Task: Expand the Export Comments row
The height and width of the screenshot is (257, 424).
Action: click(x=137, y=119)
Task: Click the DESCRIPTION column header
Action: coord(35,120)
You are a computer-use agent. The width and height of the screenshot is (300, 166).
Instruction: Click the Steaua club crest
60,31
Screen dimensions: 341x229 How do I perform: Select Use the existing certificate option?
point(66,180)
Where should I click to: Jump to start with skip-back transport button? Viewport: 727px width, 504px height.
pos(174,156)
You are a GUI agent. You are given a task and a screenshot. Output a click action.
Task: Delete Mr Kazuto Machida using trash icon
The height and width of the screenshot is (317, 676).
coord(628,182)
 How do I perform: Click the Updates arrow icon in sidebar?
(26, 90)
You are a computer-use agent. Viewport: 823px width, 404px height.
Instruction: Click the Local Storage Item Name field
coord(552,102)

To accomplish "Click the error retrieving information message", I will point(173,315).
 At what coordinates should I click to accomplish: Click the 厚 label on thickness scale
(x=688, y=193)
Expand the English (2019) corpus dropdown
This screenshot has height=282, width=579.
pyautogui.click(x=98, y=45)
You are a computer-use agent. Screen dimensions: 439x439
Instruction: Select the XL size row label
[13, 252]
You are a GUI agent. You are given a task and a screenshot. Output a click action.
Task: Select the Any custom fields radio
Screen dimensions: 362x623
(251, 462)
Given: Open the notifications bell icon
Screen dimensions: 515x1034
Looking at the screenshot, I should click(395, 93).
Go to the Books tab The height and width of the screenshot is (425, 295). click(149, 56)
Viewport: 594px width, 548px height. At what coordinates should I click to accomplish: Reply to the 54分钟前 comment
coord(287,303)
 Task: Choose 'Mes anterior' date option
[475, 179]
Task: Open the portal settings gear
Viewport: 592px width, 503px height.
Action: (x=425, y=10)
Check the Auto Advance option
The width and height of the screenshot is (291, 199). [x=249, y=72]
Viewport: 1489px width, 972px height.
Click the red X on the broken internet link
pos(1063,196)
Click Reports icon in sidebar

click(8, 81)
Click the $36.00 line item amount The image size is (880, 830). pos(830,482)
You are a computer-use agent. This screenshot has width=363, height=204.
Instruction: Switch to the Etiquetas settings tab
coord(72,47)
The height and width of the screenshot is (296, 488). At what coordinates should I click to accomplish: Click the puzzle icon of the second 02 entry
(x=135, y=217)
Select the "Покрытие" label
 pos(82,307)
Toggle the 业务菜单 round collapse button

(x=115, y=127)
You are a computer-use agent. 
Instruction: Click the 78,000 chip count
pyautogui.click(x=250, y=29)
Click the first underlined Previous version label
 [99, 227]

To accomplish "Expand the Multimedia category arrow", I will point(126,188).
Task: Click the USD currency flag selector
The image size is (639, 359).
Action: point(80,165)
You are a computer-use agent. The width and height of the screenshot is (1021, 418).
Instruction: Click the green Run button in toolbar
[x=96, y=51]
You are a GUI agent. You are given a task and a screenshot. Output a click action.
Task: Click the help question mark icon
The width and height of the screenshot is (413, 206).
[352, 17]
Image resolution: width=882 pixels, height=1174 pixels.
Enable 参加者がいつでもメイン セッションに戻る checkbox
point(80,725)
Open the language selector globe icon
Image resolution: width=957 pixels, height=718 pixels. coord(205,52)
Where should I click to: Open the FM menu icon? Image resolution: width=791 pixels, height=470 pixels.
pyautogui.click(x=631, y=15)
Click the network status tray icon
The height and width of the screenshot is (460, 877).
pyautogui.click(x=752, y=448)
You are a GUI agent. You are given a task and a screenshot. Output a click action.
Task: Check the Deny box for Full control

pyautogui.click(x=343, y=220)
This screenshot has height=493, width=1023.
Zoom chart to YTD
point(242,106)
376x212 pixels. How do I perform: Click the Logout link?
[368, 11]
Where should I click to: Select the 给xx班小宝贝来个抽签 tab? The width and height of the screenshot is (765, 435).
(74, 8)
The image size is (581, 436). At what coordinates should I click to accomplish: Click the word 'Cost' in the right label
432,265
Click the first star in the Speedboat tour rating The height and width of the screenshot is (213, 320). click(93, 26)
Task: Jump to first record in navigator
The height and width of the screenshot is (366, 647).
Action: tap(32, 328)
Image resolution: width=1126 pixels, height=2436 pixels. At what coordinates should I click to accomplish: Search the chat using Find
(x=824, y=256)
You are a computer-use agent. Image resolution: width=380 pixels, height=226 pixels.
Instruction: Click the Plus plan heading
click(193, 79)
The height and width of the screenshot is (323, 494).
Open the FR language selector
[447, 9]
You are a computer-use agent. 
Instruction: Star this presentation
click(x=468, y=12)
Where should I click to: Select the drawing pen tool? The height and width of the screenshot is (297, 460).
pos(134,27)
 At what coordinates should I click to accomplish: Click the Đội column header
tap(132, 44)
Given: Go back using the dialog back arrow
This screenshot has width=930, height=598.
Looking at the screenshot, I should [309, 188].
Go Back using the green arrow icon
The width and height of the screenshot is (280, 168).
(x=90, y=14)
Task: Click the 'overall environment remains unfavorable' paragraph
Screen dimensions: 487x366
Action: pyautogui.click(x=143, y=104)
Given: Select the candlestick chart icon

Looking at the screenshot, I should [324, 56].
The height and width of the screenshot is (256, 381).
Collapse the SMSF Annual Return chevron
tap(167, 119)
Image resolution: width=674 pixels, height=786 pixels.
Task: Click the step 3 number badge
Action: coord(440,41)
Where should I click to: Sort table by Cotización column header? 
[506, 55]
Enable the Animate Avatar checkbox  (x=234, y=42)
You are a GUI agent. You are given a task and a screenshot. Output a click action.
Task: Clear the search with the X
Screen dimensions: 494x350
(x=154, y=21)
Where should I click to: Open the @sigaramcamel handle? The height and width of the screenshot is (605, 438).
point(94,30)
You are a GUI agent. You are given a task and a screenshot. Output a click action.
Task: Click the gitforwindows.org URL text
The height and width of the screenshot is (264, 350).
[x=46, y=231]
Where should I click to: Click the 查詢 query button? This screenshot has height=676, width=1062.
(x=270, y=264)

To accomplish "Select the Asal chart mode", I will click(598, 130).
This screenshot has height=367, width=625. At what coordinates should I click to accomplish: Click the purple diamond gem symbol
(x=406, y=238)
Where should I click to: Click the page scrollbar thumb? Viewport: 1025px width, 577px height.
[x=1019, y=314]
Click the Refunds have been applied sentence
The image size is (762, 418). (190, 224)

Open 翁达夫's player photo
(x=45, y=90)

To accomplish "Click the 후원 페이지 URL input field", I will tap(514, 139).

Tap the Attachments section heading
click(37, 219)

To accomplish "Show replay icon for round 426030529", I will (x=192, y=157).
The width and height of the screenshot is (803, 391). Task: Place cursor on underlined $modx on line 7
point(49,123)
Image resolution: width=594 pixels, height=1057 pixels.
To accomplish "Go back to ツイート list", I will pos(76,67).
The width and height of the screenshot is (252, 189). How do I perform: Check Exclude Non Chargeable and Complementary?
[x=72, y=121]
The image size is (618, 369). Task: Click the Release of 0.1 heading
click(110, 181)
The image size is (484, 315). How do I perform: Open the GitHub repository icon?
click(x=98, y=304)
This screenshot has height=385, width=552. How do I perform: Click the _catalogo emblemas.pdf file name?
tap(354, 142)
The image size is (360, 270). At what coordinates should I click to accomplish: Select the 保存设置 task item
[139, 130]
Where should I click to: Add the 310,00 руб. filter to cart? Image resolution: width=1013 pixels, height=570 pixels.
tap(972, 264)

_Activity_: Output the entries verbatim.

_Exercise solution_:
Task: Expand the Export Comments row
The height and width of the screenshot is (257, 424).
Action: click(x=137, y=119)
Task: Click the DESCRIPTION column header
Action: coord(35,120)
You are a computer-use agent. The width and height of the screenshot is (300, 166).
Instruction: Click the Steaua club crest
60,31
Screen dimensions: 341x229 How do I perform: Select Use the existing certificate option?
point(66,180)
Where should I click to: Jump to start with skip-back transport button? Viewport: 727px width, 504px height.
pos(174,156)
You are a GUI agent. You are given a task and a screenshot. Output a click action.
Task: Delete Mr Kazuto Machida using trash icon
The height and width of the screenshot is (317, 676).
coord(628,182)
 How do I perform: Click the Updates arrow icon in sidebar?
(26, 90)
You are a computer-use agent. Viewport: 823px width, 404px height.
Instruction: Click the Local Storage Item Name field
coord(552,102)

To accomplish "Click the error retrieving information message", I will point(173,315).
 At what coordinates should I click to accomplish: Click the 厚 label on thickness scale
(x=688, y=193)
Expand the English (2019) corpus dropdown
This screenshot has height=282, width=579.
pyautogui.click(x=98, y=45)
You are a computer-use agent. Screen dimensions: 439x439
Instruction: Select the XL size row label
[13, 252]
You are a GUI agent. You are given a task and a screenshot. Output a click action.
Task: Select the Any custom fields radio
Screen dimensions: 362x623
(251, 462)
Given: Open the notifications bell icon
Screen dimensions: 515x1034
Looking at the screenshot, I should click(395, 93).
Go to the Books tab The height and width of the screenshot is (425, 295). click(149, 56)
Viewport: 594px width, 548px height. At what coordinates should I click to accomplish: Reply to the 54分钟前 comment
coord(287,303)
 Task: Choose 'Mes anterior' date option
[475, 179]
Task: Open the portal settings gear
Viewport: 592px width, 503px height.
Action: (x=425, y=10)
Check the Auto Advance option
The width and height of the screenshot is (291, 199). [x=249, y=72]
Viewport: 1489px width, 972px height.
Click the red X on the broken internet link
pos(1063,196)
Click Reports icon in sidebar

click(8, 81)
Click the $36.00 line item amount The image size is (880, 830). pos(830,482)
You are a computer-use agent. This screenshot has width=363, height=204.
Instruction: Switch to the Etiquetas settings tab
coord(72,47)
The height and width of the screenshot is (296, 488). At what coordinates should I click to accomplish: Click the puzzle icon of the second 02 entry
(x=135, y=217)
Select the "Покрытие" label
 pos(82,307)
Toggle the 业务菜单 round collapse button

(x=115, y=127)
You are a computer-use agent. 
Instruction: Click the 78,000 chip count
pyautogui.click(x=250, y=29)
Click the first underlined Previous version label
 [99, 227]

To accomplish "Expand the Multimedia category arrow", I will point(126,188).
Task: Click the USD currency flag selector
The image size is (639, 359).
Action: point(80,165)
You are a computer-use agent. The width and height of the screenshot is (1021, 418).
Instruction: Click the green Run button in toolbar
[x=96, y=51]
You are a GUI agent. You are given a task and a screenshot. Output a click action.
Task: Click the help question mark icon
The width and height of the screenshot is (413, 206).
[352, 17]
Image resolution: width=882 pixels, height=1174 pixels.
Enable 参加者がいつでもメイン セッションに戻る checkbox
point(80,725)
Open the language selector globe icon
Image resolution: width=957 pixels, height=718 pixels. coord(205,52)
Where should I click to: Open the FM menu icon? Image resolution: width=791 pixels, height=470 pixels.
pyautogui.click(x=631, y=15)
Click the network status tray icon
The height and width of the screenshot is (460, 877).
pyautogui.click(x=752, y=448)
You are a GUI agent. You are given a task and a screenshot. Output a click action.
Task: Check the Deny box for Full control

pyautogui.click(x=343, y=220)
This screenshot has height=493, width=1023.
Zoom chart to YTD
point(242,106)
376x212 pixels. How do I perform: Click the Logout link?
[368, 11]
Where should I click to: Select the 给xx班小宝贝来个抽签 tab? The width and height of the screenshot is (765, 435).
(74, 8)
The image size is (581, 436). At what coordinates should I click to accomplish: Click the word 'Cost' in the right label
432,265
Click the first star in the Speedboat tour rating The height and width of the screenshot is (213, 320). click(93, 26)
Task: Jump to first record in navigator
The height and width of the screenshot is (366, 647).
Action: tap(32, 328)
Image resolution: width=1126 pixels, height=2436 pixels. At what coordinates should I click to accomplish: Search the chat using Find
(x=824, y=256)
You are a computer-use agent. Image resolution: width=380 pixels, height=226 pixels.
Instruction: Click the Plus plan heading
click(193, 79)
The height and width of the screenshot is (323, 494).
Open the FR language selector
[447, 9]
You are a computer-use agent. 
Instruction: Star this presentation
click(x=468, y=12)
Where should I click to: Select the drawing pen tool? The height and width of the screenshot is (297, 460).
pos(134,27)
 At what coordinates should I click to accomplish: Click the Đội column header
tap(132, 44)
Given: Go back using the dialog back arrow
This screenshot has width=930, height=598.
Looking at the screenshot, I should [309, 188].
Go Back using the green arrow icon
The width and height of the screenshot is (280, 168).
(x=90, y=14)
Task: Click the 'overall environment remains unfavorable' paragraph
Screen dimensions: 487x366
Action: pyautogui.click(x=143, y=104)
Given: Select the candlestick chart icon

Looking at the screenshot, I should [324, 56].
The height and width of the screenshot is (256, 381).
Collapse the SMSF Annual Return chevron
tap(167, 119)
Image resolution: width=674 pixels, height=786 pixels.
Task: Click the step 3 number badge
Action: coord(440,41)
Where should I click to: Sort table by Cotización column header? 
[506, 55]
Enable the Animate Avatar checkbox  (x=234, y=42)
You are a GUI agent. You are given a task and a screenshot. Output a click action.
Task: Clear the search with the X
Screen dimensions: 494x350
(x=154, y=21)
Where should I click to: Open the @sigaramcamel handle? The height and width of the screenshot is (605, 438).
point(94,30)
You are a GUI agent. You are given a task and a screenshot. Output a click action.
Task: Click the gitforwindows.org URL text
The height and width of the screenshot is (264, 350).
[x=46, y=231]
Where should I click to: Click the 查詢 query button? This screenshot has height=676, width=1062.
(x=270, y=264)

To accomplish "Select the Asal chart mode", I will click(598, 130).
This screenshot has height=367, width=625. At what coordinates should I click to accomplish: Click the purple diamond gem symbol
(x=406, y=238)
Where should I click to: Click the page scrollbar thumb? Viewport: 1025px width, 577px height.
[x=1019, y=314]
Click the Refunds have been applied sentence
The image size is (762, 418). (190, 224)

Open 翁达夫's player photo
(x=45, y=90)

To accomplish "Click the 후원 페이지 URL input field", I will tap(514, 139).

Tap the Attachments section heading
click(37, 219)

To accomplish "Show replay icon for round 426030529", I will (x=192, y=157).
The width and height of the screenshot is (803, 391). Task: Place cursor on underlined $modx on line 7
point(49,123)
Image resolution: width=594 pixels, height=1057 pixels.
To accomplish "Go back to ツイート list", I will pos(76,67).
The width and height of the screenshot is (252, 189). How do I perform: Check Exclude Non Chargeable and Complementary?
[x=72, y=121]
The image size is (618, 369). Task: Click the Release of 0.1 heading
click(110, 181)
The image size is (484, 315). How do I perform: Open the GitHub repository icon?
click(x=98, y=304)
This screenshot has height=385, width=552. How do I perform: Click the _catalogo emblemas.pdf file name?
tap(354, 142)
The image size is (360, 270). At what coordinates should I click to accomplish: Select the 保存设置 task item
[139, 130]
Where should I click to: Add the 310,00 руб. filter to cart? Image resolution: width=1013 pixels, height=570 pixels.
tap(972, 264)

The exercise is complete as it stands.